Его пальцы сжались сильнее, встревоженные лиловые глаза смотрели на нее с лица, на котором ясно читалось изумление.
Она сделала над собой невероятное, мучительное усилие. Было бы роковой ошибкой отталкивать Эр Тома. Было бы роковой ошибкой считать… считать…
— Ты делаешь мне больно.
Ее голос прозвучал монотонно, с холодной сталью. Холодная сталь, смертельно опасная для принца эльфов…

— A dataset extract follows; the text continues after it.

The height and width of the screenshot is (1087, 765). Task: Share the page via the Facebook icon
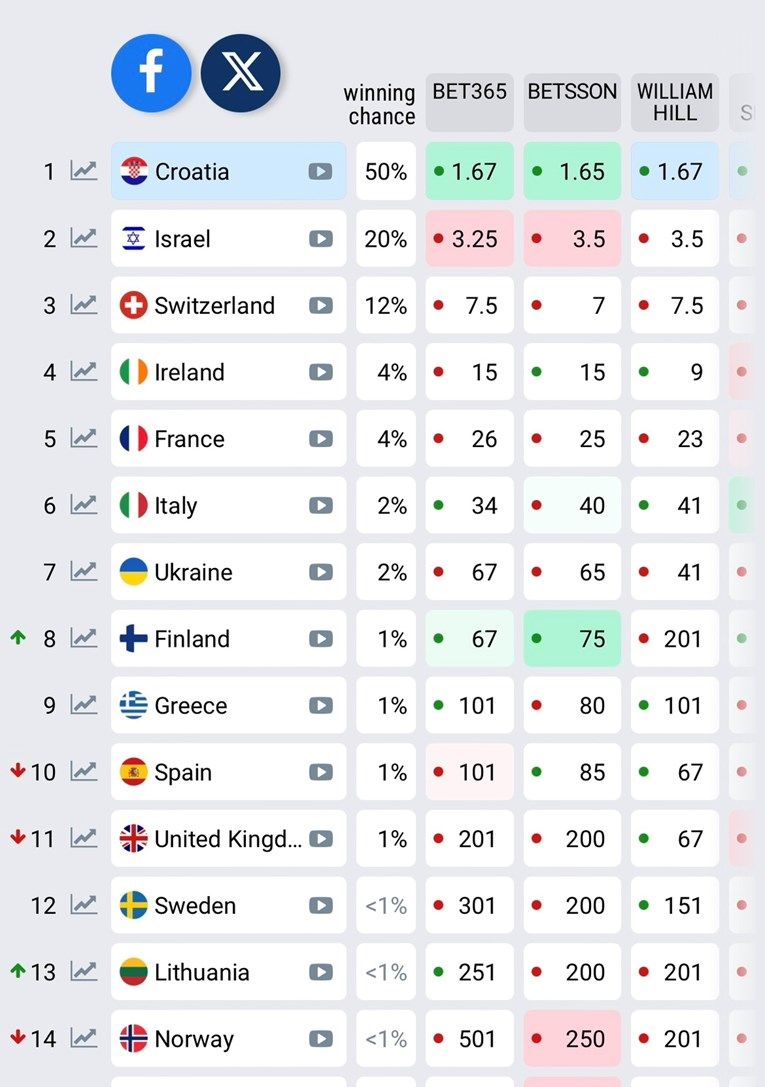(151, 73)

Его пальцы немного разжались, но не отпустили ее. На обращенном к ней лице отражалось беспокойство, казавшееся совершенно неподдельным. Он обратился к ней на низком лиадийском.
— Что случилось, любимая? Ты дрожишь…
— Я иду от твоей матери…
Она выпалила правду на земном, не успев придумать, какая ложь лучше всего прикроет ее волнение.
Однако оказалось, что правда сослужила ей достаточно хорошую службу. Глаза Эр Тома гневно потемнели, губы угрожающе сжались.
— Понимаю. Нам необходимо поговорить. — Он окинул взглядом коридор. — Сюда. — Он потянул ее за руки. — Пожалуйста, Энн. Пойдем, посиди со мной.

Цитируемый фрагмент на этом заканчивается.